### EXERCISE
Output the passage of the sting ray forum thread below verbatim, from "## bclaf (Jul" to "(Nov 7, 2010)".
--- start of DOCUMENT TEXT ---
# sting rays?



## lowprofile (Jan 6, 2013)

just wondering if you guys are seeing a lot of them on the flats? and if so, can anyone share a spot or two that seems to be holding a few of them?


----------



## Salt4Lifer (Jun 1, 2013)

There were a ton of them at 2nd parking lot in Pickens Sunday...snapped this video of a few


----------



## Night Wing (May 16, 2011)

A nice school of rays. Your water sure is clear and green. Thanks for sharing.


----------



## flounderslayerman (Jun 3, 2011)

There spawning right now and are all over the big sandy flats.


----------



## MoganMan (Feb 24, 2013)

All over NAS right now, caught 3 on sunday and saw another 4 or 5 swimming around.


----------



## lowprofile (Jan 6, 2013)

nice! thanks for the replies!

where those cownose at pickens or round? my internet wont run anything past 240p right now. haha


----------



## MoganMan (Feb 24, 2013)

Looked like devil rays to me, hard to say though.


----------



## Salt4Lifer (Jun 1, 2013)

My eyesight is worse than mr. Magoo's so I couldn't tell even when I was next to them with the waves and all.


----------



## bclaf (Jul 30, 2013)

is there an optimal time to look for rays? I'm in the Fwb area and have been trying to find some, Ive found a few at night have yet to try morning. I haven't seen any during day yet.


----------



## ARslinger (Nov 7, 2010)

those were all manta rays. no cownose there, and everyone knows they are protected.
chris i seen a shit load over here in mississippi, there were chillin in the bay at the mouth of little streams that were dumping into the bay.


----------



## Death From Above (Sep 28, 2007)

Why are you trying to find rays?


----------



## Yakin_it_up (Jun 16, 2013)

I'm guessing he is looking fir shark bait....Eagle rays for sure in that video.


----------



## Yakin_it_up (Jun 16, 2013)

I'm guessing he is looking fir shark bait....Cownose rays for sure in that video.
--- end of DOCUMENT TEXT ---
--- start of RECORDED DATA ---
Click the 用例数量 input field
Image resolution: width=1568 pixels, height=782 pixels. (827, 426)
--- end of RECORDED DATA ---
--- start of RECORDED DATA ---
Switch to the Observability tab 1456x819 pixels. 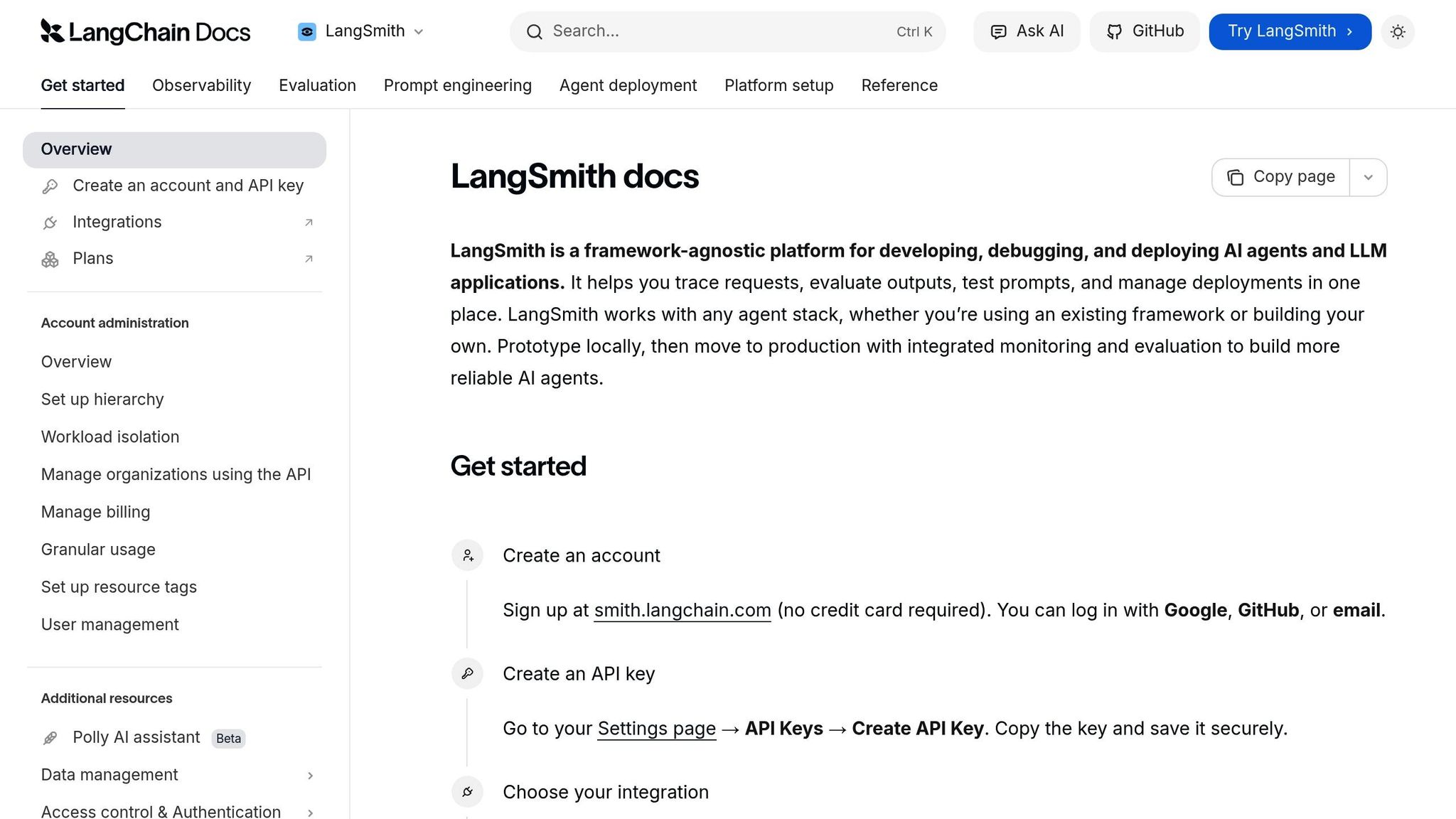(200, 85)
--- end of RECORDED DATA ---
### RESULT OF THIS TASK
## bclaf (Jul 30, 2013)

is there an optimal time to look for rays? I'm in the Fwb area and have been trying to find some, Ive found a few at night have yet to try morning. I haven't seen any during day yet.


----------



## ARslinger (Nov 7, 2010)